Single Level Cell (SLC) NAND flash is no longer the stuff of headlines. Consumer markets are chasing the latest nodes and densities in Multi Level Cell (MLC), Tri-Level Cell (TLC), or the up and coming 3D NAND memories, leaving SLC NAND to the smaller “high reliability” market. However, in the world of embedded systems where product life cycles are measured in decades rather than years, SLC NAND is still in heavy use. Despite continued use in applications requiring long life or high-reliability solutions, NAND manufacturers have quietly made changes to their SLC NAND offerings that have slowly decreased the endurance of SLC NAND.

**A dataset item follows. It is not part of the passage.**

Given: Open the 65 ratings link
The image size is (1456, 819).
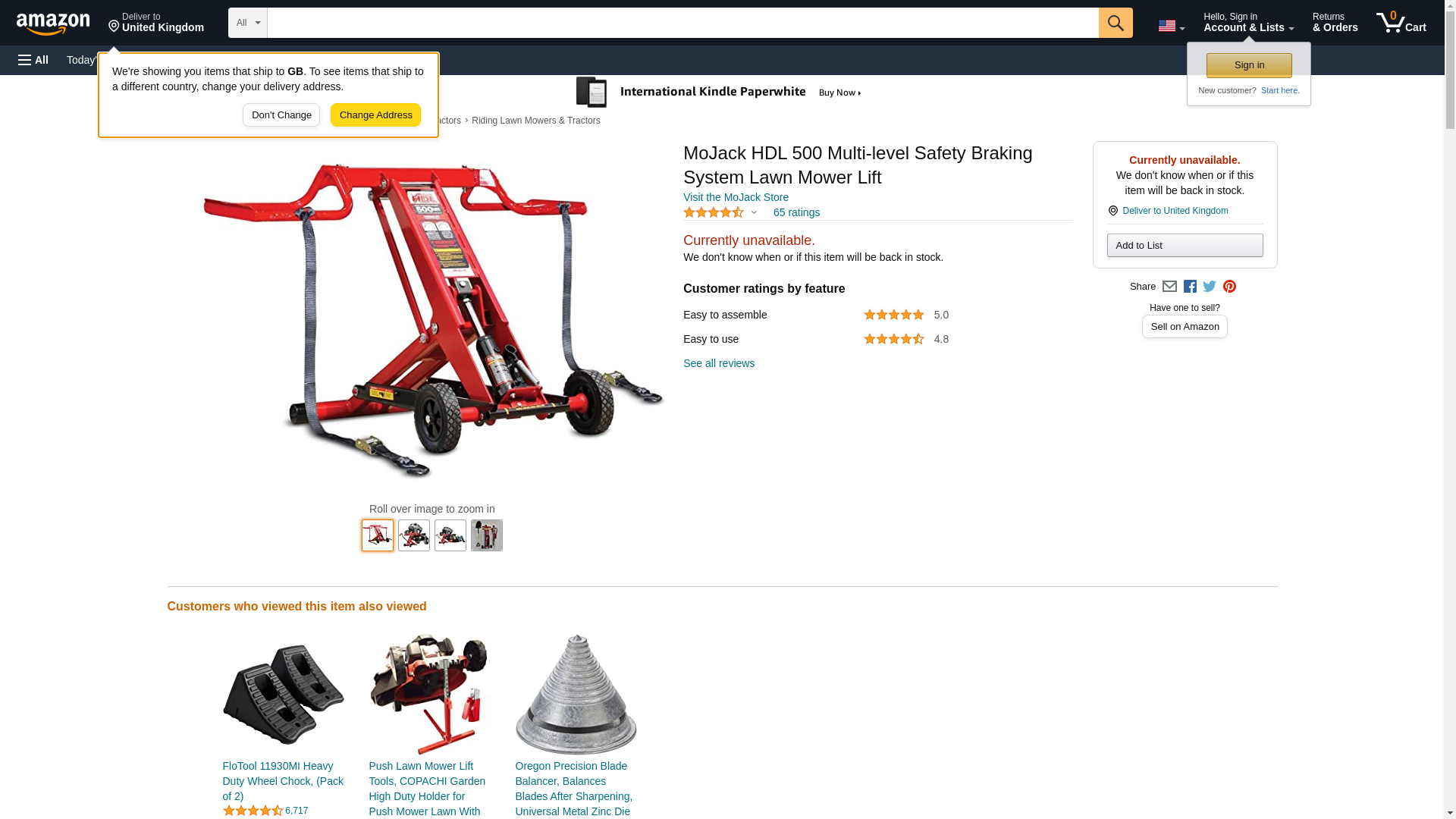Looking at the screenshot, I should tap(796, 213).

A Completely Different Story

The SLC NAND being manufactured today is not the same as the SLC NAND that was available even a few years ago. While today’s SLC NAND still has higher endurance than any other NAND technologies manufactured today, the endurance is significantly less than the 5x nm and larger SLC NAND of yesteryear. The 5x nm and larger SLC NAND devices need very little management to be reliable in an embedded system. Simple single bit error correcting algorithms more than suffice to make 5x nm and larger SLC NAND useable in most applications. A little bit of management and redundancy can make an embedded system with this NAND practically impervious to flash wear out, and even industry experts view wear-leveling as a “plus” in 5x nm SLC applications. Today’s SLC NAND devices, however, are a completely different story, and the industry has downplayed or overlooked the changes to SLC NAND in favor of its flashier cousins.

Figure_1

Figure 1: As NAND transitioned to 4x/3x nm technology, the endurance dropped to 70,000 and fewer program/erase cycles per cell.

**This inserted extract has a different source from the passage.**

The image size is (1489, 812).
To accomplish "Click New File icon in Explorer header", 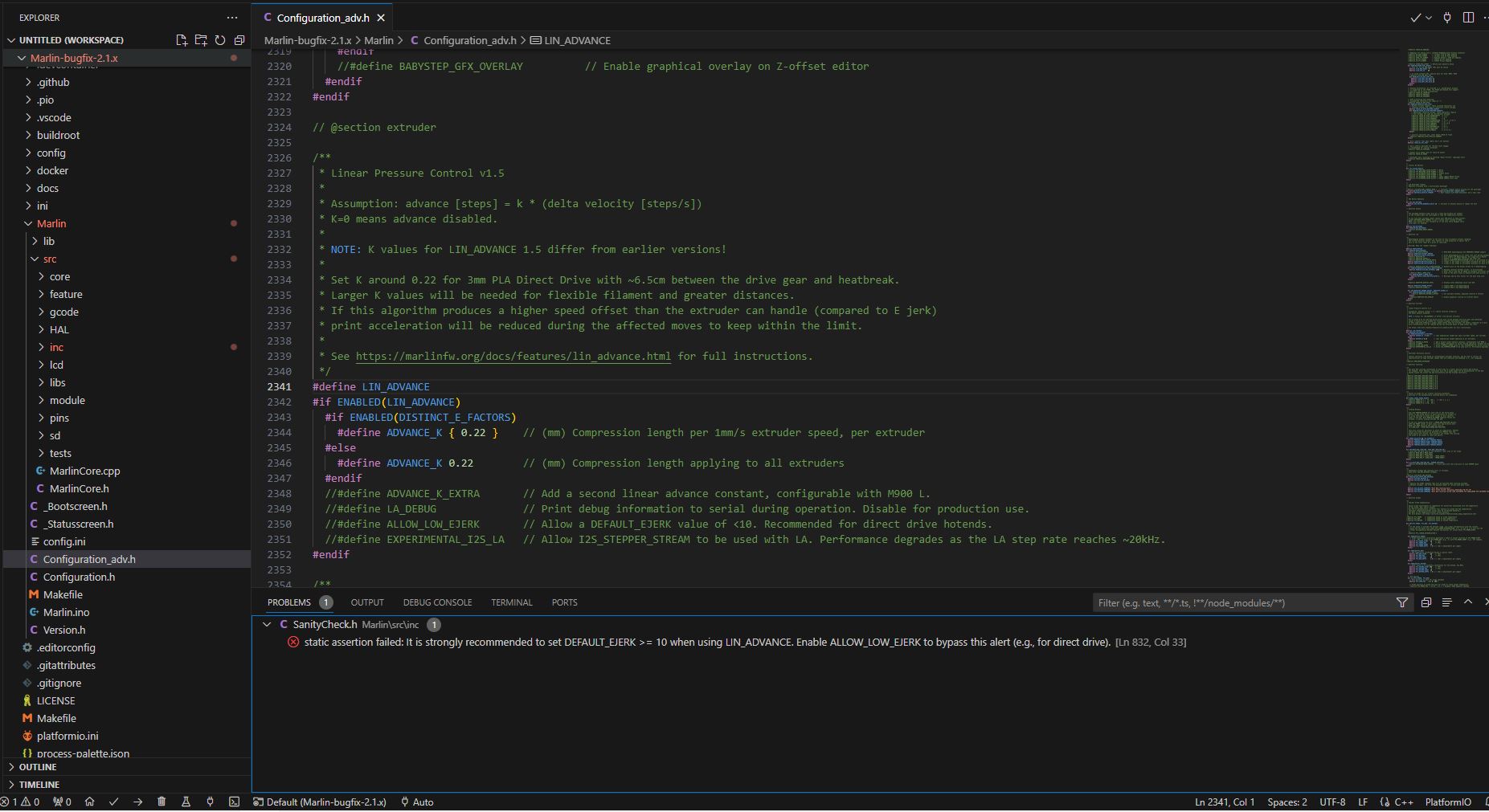I will pyautogui.click(x=182, y=40).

Along with DDR RAM, NAND flash has been a driver of lithographic process node scaling. When NAND was introduced in 1984, the size of the process node was 0.7μm and endurance was 100,000 or more program/erase cycles. This endurance was maintained through the 5x nm process nodes, but as it transitioned to 4x/3x nm technology, the endurance dropped to 70,000 and fewer program/erase cycles per cell (Figure 1). Current leading NAND lithographies are less than 2x nm. A closer look at NAND flash technology shows that even users of SLC NAND need to be concerned about decreasing NAND endurance, especially in embedded or high reliability applications.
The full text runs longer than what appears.